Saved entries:
•••••

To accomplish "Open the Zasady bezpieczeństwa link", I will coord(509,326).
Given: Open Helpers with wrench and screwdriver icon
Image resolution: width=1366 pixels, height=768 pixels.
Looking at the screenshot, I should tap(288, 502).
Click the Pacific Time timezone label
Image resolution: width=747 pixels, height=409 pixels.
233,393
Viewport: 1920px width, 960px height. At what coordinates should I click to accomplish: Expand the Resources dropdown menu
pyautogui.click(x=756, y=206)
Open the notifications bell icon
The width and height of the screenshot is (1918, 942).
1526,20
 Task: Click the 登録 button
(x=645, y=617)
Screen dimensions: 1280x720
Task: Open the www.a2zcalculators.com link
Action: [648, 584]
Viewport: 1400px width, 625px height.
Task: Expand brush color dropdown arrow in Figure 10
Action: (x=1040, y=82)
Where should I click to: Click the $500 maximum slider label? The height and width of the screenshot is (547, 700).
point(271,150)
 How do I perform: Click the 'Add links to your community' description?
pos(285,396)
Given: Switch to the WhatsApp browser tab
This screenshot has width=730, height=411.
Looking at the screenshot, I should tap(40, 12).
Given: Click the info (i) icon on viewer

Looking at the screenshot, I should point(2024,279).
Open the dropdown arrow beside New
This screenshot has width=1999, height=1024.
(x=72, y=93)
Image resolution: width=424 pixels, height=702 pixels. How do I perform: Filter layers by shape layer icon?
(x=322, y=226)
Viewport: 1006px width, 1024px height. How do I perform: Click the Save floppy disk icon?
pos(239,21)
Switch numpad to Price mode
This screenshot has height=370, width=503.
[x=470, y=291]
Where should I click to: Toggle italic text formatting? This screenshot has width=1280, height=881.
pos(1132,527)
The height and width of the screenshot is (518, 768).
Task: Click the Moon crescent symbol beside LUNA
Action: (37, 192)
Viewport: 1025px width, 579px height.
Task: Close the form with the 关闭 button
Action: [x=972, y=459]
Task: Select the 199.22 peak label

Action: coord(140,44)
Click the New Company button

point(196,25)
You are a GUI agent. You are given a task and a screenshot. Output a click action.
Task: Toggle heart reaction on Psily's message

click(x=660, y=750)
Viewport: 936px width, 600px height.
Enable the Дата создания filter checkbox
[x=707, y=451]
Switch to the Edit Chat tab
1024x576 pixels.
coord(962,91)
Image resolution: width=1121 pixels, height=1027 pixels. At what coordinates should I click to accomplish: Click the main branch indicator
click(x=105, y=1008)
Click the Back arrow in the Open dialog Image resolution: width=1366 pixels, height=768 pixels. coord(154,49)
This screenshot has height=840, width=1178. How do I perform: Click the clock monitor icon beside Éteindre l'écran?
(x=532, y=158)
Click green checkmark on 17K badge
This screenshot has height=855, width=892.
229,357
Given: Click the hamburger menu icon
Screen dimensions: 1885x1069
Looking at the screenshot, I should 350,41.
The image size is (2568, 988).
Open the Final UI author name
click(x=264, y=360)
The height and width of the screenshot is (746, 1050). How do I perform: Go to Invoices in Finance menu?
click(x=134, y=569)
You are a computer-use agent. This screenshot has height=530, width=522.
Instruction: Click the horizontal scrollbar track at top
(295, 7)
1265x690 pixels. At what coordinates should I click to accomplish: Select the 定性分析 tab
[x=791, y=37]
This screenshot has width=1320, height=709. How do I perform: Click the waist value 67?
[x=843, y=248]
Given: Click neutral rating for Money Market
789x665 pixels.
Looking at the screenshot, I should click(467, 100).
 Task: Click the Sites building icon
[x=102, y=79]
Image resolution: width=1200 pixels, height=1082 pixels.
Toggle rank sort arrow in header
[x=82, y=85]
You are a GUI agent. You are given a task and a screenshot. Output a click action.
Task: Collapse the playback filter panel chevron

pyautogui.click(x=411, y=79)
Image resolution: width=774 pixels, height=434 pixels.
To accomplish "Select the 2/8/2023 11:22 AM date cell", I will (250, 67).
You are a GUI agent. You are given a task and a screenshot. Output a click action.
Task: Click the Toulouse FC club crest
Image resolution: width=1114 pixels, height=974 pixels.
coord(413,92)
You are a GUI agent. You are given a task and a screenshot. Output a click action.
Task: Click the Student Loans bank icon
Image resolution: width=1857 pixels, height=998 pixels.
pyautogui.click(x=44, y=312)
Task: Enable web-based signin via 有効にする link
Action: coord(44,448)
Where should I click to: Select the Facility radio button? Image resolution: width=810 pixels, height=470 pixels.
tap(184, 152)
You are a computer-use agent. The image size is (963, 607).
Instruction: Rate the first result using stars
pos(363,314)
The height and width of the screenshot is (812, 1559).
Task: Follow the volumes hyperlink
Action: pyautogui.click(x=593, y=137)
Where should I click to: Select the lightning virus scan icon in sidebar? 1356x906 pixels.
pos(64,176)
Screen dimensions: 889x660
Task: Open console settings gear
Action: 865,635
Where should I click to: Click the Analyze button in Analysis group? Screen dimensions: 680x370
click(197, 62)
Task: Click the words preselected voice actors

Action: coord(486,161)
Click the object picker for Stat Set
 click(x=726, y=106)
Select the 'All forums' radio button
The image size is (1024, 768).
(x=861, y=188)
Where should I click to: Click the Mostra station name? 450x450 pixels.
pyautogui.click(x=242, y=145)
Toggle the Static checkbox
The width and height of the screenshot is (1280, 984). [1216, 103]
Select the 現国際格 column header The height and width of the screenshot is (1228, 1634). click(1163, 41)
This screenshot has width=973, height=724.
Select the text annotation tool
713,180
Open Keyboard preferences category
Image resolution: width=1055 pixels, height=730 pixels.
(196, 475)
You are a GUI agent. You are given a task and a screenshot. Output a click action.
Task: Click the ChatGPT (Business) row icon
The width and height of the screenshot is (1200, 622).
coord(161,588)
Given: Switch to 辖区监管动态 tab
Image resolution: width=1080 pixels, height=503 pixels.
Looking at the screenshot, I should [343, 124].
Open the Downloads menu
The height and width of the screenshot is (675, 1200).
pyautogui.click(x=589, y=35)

•••••

PROBLEM STATEMENT: Your answer should be a single number: the count of lines in the records that contain "will".

COMPLETED EXERCISE: 2